Passage for review →
--- START ---

Business For South Africa (B4SA) this week discussed the legalities, policies and practicalities of mandatory Covid-19 vaccines in the workplace.
In South Africa, Sanlam, Rhino Africa, UNB, Curro and Discovery have all adopted mandatory vaccination policies. Several other South African companies “have announced their intention to also introduce mandatory vaccination policies within their organisations”, B4SA said.
The group, which describes itself as “an alliance of South African volunteers working with the South African government”, held a webinar with a panel of experts to “explore insights generated by Discovery Health, Sanlam and Life Healthcare, whom have all adopted mandatory vaccination policies”, reports The Citizen.
Some of the considerations discussed included such policies becoming commonplace in many countries. Australia, for example, made vaccinations mandatory for high-risk, aged care workers.
In Canada, federal public servants – including travellers and staff at long-term care homes – would soon be required to show proof of vaccination as well.
Indonesia has already made vaccines mandatory since February, with fines of up to 5 million rupiahs (R5,230) for those who fail to comply.
Mandatory vaccinations are also commonplace for employees of Google, Netflix, Facebook, Walmart, Disney, Morgan Stanley and BlackRock.
Discovery’s Dr Ron Whelan said in-depth consideration of the organisation’s moral, social, ethical and legal obligations; culture, purpose and values form the backbone of their policy.

--- END ---

Exercises to complete →
1. According to the article on workplace Covid-19 vaccine mandates, which country has made vaccines mandatory since February?
2. Rewrite the vaccine mandate article from "Some of the" up to and including "aged care workers.", putting "elderly care workers" in place of "aged care workers".
3. Extend the article on workplace Covid-19 vaccine mandates beyond its final sentence.

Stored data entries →
--- START ---

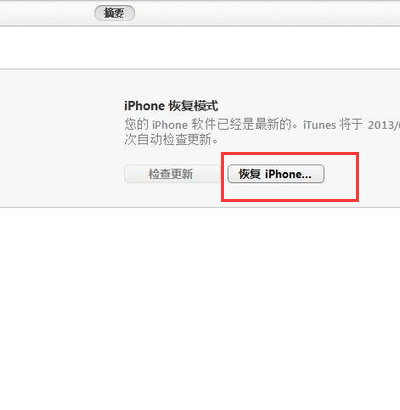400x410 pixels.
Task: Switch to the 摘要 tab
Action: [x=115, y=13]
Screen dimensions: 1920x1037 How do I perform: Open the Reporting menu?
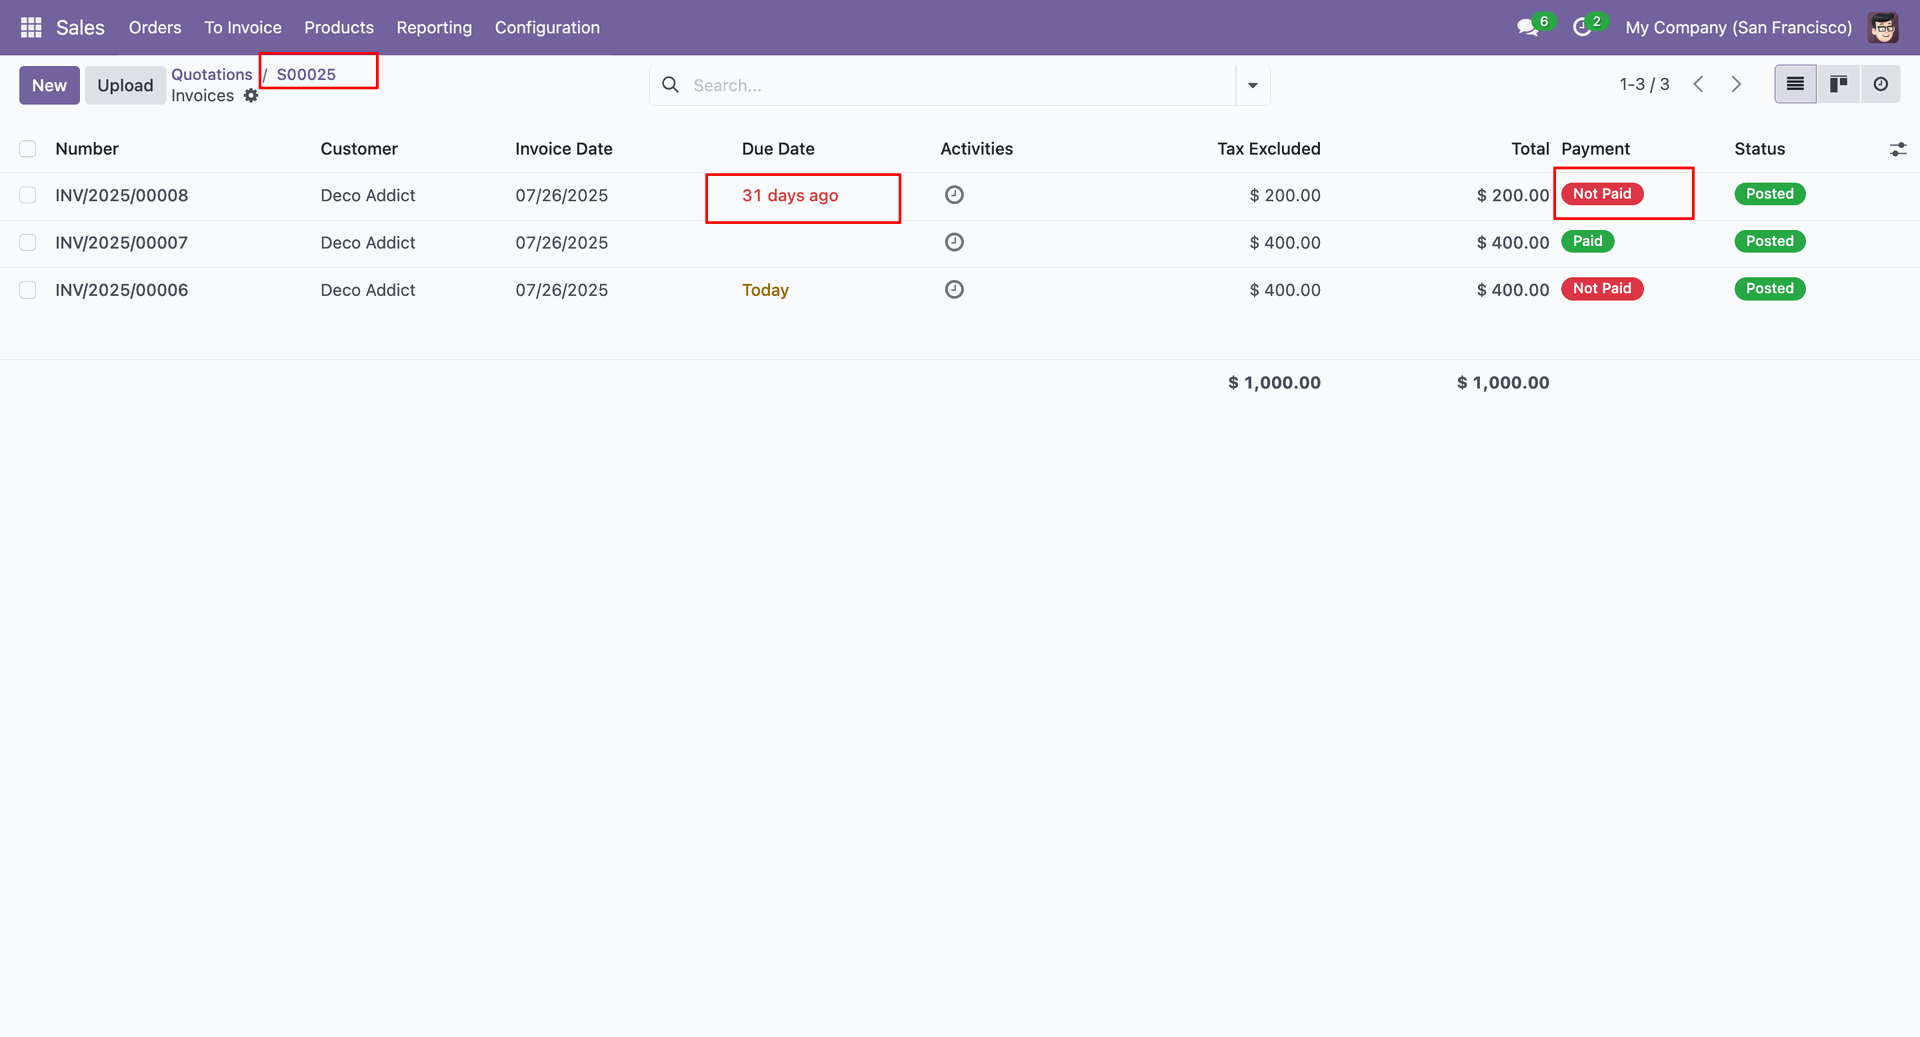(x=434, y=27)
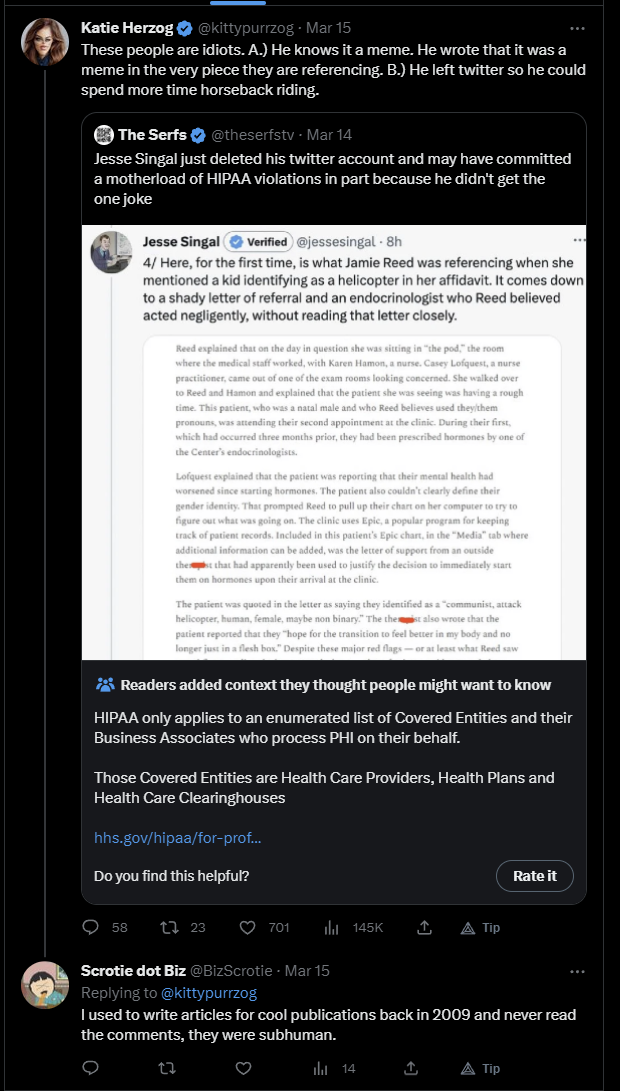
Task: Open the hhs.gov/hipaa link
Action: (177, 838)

--- END ---

Exercise answers →
1. Indonesia

2.
Some of the considerations discussed included such policies becoming commonplace in many countries. Australia, for example, made vaccinations mandatory for high-risk, elderly care workers.

3.
In addition, Covid-19 is considered an “unprecedented health tragedy”, with more than 255,000 deaths in South Africa since May 2020.
Covid-19 vaccinations have proven to be effective in reducing the death rate by 93%, while it curbs infection by up to 80% and admission into ICU by 92%.
However, during an interview with Peter Ndoro, Bhekisisa editor-in-chief Mia Malan said the majority of SA’s population would need to be vaccinated first before mandatory vaccinations were implemented by government.
“It’s important to note that in South Africa we can’t [force vaccinations] yet. That’s why Discovery and Sanlam say [their mandatory vaccination policy] will be implemented in January.
“Because if you haven’t given everyone a reasonable chance to be vaccinated you can’t start with rule like that. You need to make sure that the rule you implemented is within the context of access a fair one,” she said.